L’homme du bicentenaire de la Révolution française

Entré en 1953 à l’École normale supérieure de Saint-Cloud, Michel Vovelle, né à Gallardon (Eure-et-Loir) le 6 février 1933, y devient assistant trois ans plus tard. Élu professeur d’histoire moderne en 1961 à la faculté des lettres d’Aix-en-Provence, il devient ensuite professeur d’histoire de la Révolution française à l’université de Paris-I-Panthéon-Sorbonne. Successeur d’Albert Soboul comme directeur de l’Institut d’histoire de la Révolution française de 1983 à 1993, coprésident et secrétaire général de la Société des études robespierristes, directeur de la revue des Annales historiques de la Révolution française, président de la Commission d’histoire de la Révolution française, du Comité des travaux historiques et scientifiques et de la Commission internationale d’histoire de la Révolution française, Michel Vovelle joue alors un rôle scientifique et institutionnel important lors des commémorations du bicentenaire organisées en 1989. Nommé président de la Commission de recherche historique pour le bicentenaire de la Révolution, chargée de soutenir et de coordonner les nombreuses manifestations scientifiques et culturelles en France et à l’étranger, il réunit huit cents chercheurs lors du Congrès mondial de juillet 1989, consacré à l’« image de la Révolution française ».

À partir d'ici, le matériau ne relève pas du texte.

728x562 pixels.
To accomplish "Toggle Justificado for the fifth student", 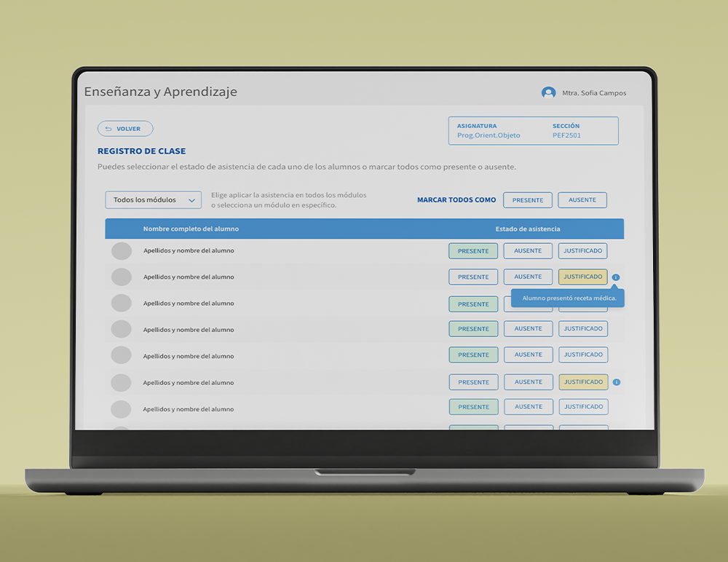I will (x=583, y=355).
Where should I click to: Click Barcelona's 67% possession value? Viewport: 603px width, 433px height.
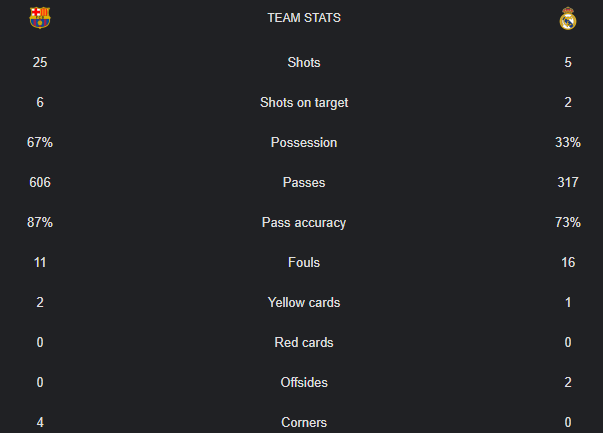click(x=40, y=143)
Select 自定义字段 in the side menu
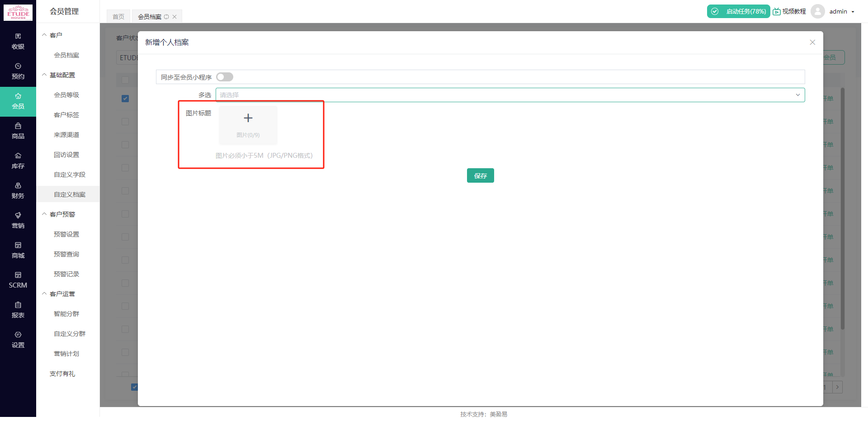 pos(70,175)
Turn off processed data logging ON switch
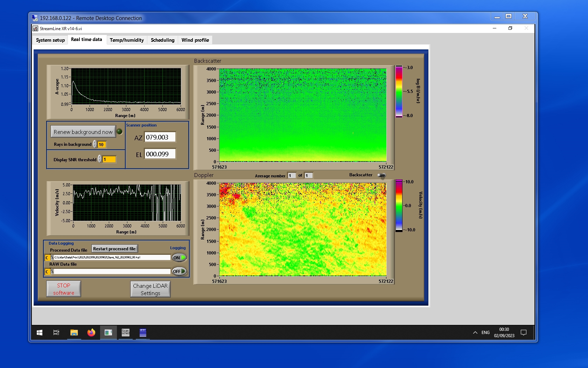Image resolution: width=588 pixels, height=368 pixels. (x=179, y=258)
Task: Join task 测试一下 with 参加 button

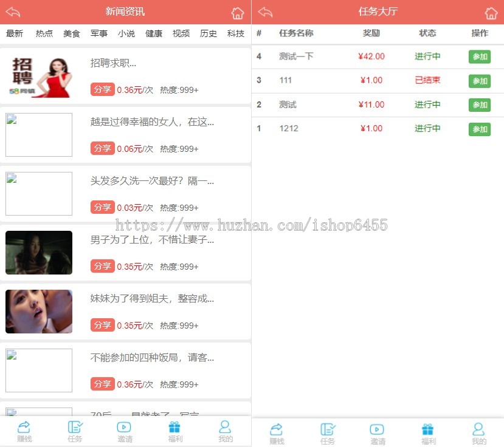Action: coord(480,57)
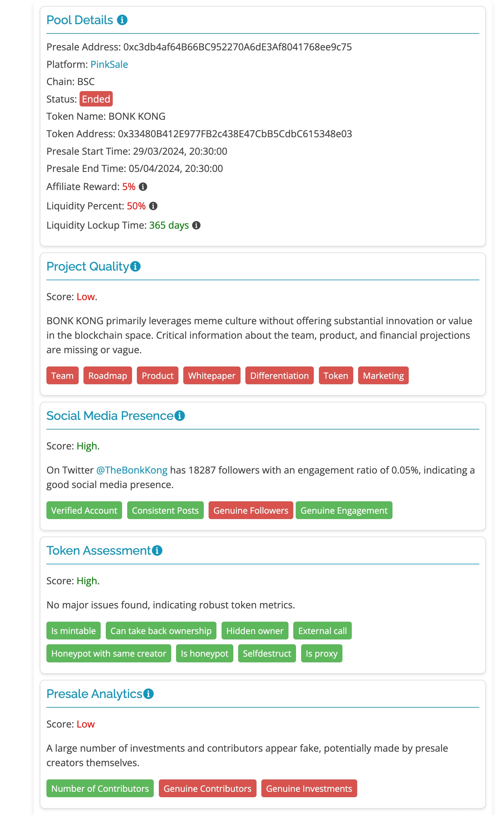Click the Liquidity Lockup Time info icon
This screenshot has width=504, height=815.
click(196, 225)
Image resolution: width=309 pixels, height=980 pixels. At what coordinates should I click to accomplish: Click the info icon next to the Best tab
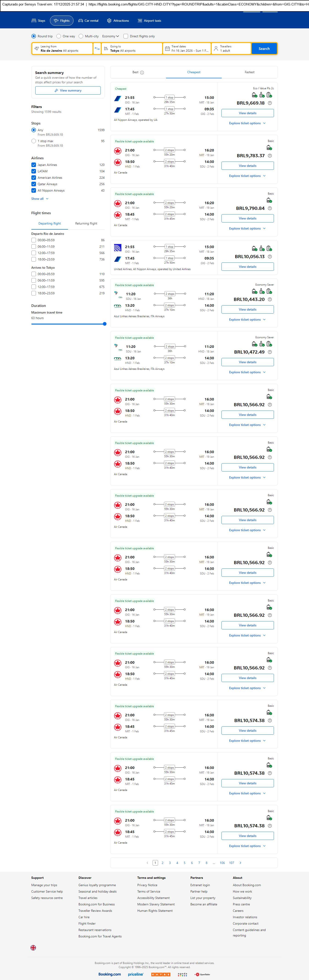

Membre du Parti communiste, considéré comme le chef de file d’une tradition « classique » ou « jacobine » de l’historiographie révolutionnaire fortement liée à l’histoire sociale et aux lectures marxistes, il s’oppose alors en particulier à François Furet qui, à l’École des hautes études en sciences sociales, incarne quant à lui le courant dénoncé comme « révisionniste » ou libéral. Fille d’une longue carrière menée entre les sommets du monde universitaire et le large public dans un contexte d'exceptionnelle visibilité de son objet, l’œuvre de Michel Vovelle s’avère colossale : plus de trente-cinq ouvrages personnels traduits en une dizaine de langues, plus de quarante écrits en collaboration et plusieurs centaines d’articles témoignent de l’importance quantitative de sa bibliographie, reflet d’un parcours de recherche ouvert et diversifié.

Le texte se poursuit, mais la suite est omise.